**Data in this exercise:**
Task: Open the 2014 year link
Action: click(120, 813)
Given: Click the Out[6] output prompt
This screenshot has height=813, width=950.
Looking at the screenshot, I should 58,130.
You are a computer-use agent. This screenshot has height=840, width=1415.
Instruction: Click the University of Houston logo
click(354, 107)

--

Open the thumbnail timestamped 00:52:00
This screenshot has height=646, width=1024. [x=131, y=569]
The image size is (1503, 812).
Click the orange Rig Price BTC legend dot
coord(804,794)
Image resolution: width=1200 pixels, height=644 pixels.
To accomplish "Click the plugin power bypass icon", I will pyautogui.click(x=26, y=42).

**Exercise instructions:** Rewrite the stretch of the material from "The image size is (1503, 812)." through "will pyautogui.click(x=26, y=42).", putting "green" in place of "orange" and leaving everything else unchanged.

**Worked solution:**
The image size is (1503, 812).
Click the green Rig Price BTC legend dot
coord(804,794)
Image resolution: width=1200 pixels, height=644 pixels.
To accomplish "Click the plugin power bypass icon", I will pyautogui.click(x=26, y=42).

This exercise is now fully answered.